* [Source material]:
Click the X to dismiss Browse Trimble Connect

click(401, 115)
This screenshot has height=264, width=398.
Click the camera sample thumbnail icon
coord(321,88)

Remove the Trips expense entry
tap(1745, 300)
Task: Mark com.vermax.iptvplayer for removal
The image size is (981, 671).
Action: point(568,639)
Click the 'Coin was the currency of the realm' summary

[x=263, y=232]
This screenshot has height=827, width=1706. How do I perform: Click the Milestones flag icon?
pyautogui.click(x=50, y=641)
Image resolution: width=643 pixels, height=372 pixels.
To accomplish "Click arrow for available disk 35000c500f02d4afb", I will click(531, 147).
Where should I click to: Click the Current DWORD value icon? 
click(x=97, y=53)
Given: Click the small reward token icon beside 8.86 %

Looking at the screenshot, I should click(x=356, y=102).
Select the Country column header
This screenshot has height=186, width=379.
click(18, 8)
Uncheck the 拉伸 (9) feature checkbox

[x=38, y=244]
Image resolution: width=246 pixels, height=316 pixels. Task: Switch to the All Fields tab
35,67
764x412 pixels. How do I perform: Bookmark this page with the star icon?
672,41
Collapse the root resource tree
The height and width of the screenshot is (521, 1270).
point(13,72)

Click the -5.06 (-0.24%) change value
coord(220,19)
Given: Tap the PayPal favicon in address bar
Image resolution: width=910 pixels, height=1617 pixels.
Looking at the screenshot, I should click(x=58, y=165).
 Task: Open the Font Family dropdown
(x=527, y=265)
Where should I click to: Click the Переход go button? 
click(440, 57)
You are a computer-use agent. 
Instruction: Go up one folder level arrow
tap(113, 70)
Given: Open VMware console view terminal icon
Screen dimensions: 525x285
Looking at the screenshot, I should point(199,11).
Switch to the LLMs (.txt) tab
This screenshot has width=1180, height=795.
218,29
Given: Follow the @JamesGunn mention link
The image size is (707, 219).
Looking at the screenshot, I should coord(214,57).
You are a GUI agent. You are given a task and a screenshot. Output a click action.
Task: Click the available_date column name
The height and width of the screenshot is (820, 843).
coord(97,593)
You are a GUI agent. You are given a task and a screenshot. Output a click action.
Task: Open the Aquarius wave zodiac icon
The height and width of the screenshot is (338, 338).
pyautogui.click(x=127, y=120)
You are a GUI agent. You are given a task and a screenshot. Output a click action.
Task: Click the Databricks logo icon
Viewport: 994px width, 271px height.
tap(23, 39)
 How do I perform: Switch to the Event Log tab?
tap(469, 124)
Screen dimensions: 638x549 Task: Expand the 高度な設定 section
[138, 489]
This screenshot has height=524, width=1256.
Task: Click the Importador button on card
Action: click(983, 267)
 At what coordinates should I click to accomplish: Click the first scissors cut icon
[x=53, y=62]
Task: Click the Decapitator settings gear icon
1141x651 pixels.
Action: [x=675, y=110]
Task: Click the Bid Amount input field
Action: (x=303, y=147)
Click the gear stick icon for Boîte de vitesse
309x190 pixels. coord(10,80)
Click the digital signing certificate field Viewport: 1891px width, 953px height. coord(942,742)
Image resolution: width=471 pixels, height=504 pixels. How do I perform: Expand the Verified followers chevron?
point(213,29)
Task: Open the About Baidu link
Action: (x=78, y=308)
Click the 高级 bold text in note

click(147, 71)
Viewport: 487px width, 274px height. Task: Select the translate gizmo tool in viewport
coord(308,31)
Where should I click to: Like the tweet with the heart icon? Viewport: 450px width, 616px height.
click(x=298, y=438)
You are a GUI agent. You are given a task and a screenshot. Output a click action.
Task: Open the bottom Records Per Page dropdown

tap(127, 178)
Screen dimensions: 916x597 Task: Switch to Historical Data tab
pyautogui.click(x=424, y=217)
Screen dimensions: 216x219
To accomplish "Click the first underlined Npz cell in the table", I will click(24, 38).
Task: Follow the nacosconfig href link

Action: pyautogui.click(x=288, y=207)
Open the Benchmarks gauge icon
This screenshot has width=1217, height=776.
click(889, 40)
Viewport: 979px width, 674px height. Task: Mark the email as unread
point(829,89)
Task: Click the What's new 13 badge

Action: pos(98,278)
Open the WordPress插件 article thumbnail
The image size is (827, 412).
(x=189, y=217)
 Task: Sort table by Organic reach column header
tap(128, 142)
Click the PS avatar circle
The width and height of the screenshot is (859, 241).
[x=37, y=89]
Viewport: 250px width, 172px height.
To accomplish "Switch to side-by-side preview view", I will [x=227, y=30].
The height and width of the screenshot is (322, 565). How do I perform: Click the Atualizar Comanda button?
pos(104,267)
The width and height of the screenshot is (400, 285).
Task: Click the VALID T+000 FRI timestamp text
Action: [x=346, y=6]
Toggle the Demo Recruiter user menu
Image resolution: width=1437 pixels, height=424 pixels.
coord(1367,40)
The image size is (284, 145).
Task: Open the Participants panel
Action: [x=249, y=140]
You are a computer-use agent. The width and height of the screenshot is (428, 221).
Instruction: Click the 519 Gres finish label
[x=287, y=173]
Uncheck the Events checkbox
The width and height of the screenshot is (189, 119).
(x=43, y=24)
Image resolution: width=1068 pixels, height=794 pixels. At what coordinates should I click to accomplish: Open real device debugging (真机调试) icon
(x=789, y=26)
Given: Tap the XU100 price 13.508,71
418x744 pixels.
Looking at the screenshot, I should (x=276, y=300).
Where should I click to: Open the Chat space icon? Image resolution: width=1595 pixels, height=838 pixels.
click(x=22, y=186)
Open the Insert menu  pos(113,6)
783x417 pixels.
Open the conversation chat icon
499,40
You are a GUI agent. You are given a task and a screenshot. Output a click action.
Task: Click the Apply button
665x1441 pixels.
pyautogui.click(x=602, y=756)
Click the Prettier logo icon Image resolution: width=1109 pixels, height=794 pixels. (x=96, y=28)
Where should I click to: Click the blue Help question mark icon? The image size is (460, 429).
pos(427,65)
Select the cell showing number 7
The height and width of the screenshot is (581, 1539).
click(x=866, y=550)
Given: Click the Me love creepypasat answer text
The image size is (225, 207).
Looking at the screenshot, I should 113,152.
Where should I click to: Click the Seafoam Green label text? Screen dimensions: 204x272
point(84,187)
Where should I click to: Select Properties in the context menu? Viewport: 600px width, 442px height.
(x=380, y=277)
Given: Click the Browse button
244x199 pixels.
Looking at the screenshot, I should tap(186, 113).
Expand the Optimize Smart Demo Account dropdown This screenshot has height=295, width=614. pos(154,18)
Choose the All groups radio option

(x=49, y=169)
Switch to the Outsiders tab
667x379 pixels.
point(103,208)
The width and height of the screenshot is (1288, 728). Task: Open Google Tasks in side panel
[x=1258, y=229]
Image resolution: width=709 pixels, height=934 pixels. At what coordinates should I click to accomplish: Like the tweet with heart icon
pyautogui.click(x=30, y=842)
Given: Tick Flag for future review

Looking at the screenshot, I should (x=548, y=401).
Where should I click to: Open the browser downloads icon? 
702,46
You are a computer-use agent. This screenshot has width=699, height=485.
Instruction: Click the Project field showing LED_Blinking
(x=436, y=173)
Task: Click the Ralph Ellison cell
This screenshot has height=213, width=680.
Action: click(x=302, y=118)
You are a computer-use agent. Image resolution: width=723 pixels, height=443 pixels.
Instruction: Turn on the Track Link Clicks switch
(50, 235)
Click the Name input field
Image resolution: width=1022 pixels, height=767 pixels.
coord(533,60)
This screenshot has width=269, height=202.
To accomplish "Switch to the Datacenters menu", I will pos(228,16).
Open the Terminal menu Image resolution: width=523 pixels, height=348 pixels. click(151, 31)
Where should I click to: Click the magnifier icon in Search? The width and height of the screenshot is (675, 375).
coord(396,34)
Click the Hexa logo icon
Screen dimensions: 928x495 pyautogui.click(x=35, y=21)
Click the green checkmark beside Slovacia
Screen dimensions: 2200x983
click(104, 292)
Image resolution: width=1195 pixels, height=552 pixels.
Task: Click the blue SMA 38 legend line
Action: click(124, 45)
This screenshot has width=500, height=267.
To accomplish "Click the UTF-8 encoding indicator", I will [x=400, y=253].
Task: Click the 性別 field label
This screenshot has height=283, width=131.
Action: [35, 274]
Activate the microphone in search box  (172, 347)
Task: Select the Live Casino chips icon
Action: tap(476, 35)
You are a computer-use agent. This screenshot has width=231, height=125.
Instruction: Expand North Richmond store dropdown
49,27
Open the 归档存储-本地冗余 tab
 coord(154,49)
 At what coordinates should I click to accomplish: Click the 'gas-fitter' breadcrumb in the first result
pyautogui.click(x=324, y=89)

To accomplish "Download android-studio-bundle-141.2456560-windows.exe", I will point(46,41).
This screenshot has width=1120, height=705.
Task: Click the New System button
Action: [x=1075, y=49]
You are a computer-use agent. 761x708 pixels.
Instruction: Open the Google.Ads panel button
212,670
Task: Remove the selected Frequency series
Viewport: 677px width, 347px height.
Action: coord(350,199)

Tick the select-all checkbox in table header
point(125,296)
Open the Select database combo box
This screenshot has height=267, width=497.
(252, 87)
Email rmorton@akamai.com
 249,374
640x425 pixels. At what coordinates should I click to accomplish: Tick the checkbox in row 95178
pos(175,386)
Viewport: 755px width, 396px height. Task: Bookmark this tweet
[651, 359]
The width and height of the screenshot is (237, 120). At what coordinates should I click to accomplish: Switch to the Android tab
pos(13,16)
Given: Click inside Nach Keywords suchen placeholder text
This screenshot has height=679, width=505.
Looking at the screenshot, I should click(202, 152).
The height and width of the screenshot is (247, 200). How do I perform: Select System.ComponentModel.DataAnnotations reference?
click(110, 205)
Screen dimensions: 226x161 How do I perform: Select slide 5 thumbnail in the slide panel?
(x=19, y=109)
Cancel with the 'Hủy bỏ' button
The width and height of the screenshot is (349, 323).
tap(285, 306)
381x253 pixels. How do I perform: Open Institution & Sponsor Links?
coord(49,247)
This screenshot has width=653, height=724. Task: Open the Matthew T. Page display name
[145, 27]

* [About this exercise]: Looking at the entries above, can you reproduce exactly the lines from the one that holds "This screenshot has width=269, height=202." through the one that holds "You are a computer-use agent. 761x708 pixels.", and only those?

* [Output of the task]:
This screenshot has width=269, height=202.
To accomplish "Switch to the Datacenters menu", I will pos(228,16).
Open the Terminal menu Image resolution: width=523 pixels, height=348 pixels. click(151, 31)
Where should I click to: Click the magnifier icon in Search? The width and height of the screenshot is (675, 375).
coord(396,34)
Click the Hexa logo icon
Screen dimensions: 928x495 pyautogui.click(x=35, y=21)
Click the green checkmark beside Slovacia
Screen dimensions: 2200x983
click(104, 292)
Image resolution: width=1195 pixels, height=552 pixels.
Task: Click the blue SMA 38 legend line
Action: click(124, 45)
This screenshot has width=500, height=267.
To accomplish "Click the UTF-8 encoding indicator", I will [x=400, y=253].
Task: Click the 性別 field label
This screenshot has height=283, width=131.
Action: [35, 274]
Activate the microphone in search box  (172, 347)
Task: Select the Live Casino chips icon
Action: tap(476, 35)
You are a computer-use agent. This screenshot has width=231, height=125.
Instruction: Expand North Richmond store dropdown
49,27
Open the 归档存储-本地冗余 tab
 coord(154,49)
 At what coordinates should I click to accomplish: Click the 'gas-fitter' breadcrumb in the first result
pyautogui.click(x=324, y=89)

To accomplish "Download android-studio-bundle-141.2456560-windows.exe", I will point(46,41).
This screenshot has width=1120, height=705.
Task: Click the New System button
Action: [x=1075, y=49]
You are a computer-use agent. 761x708 pixels.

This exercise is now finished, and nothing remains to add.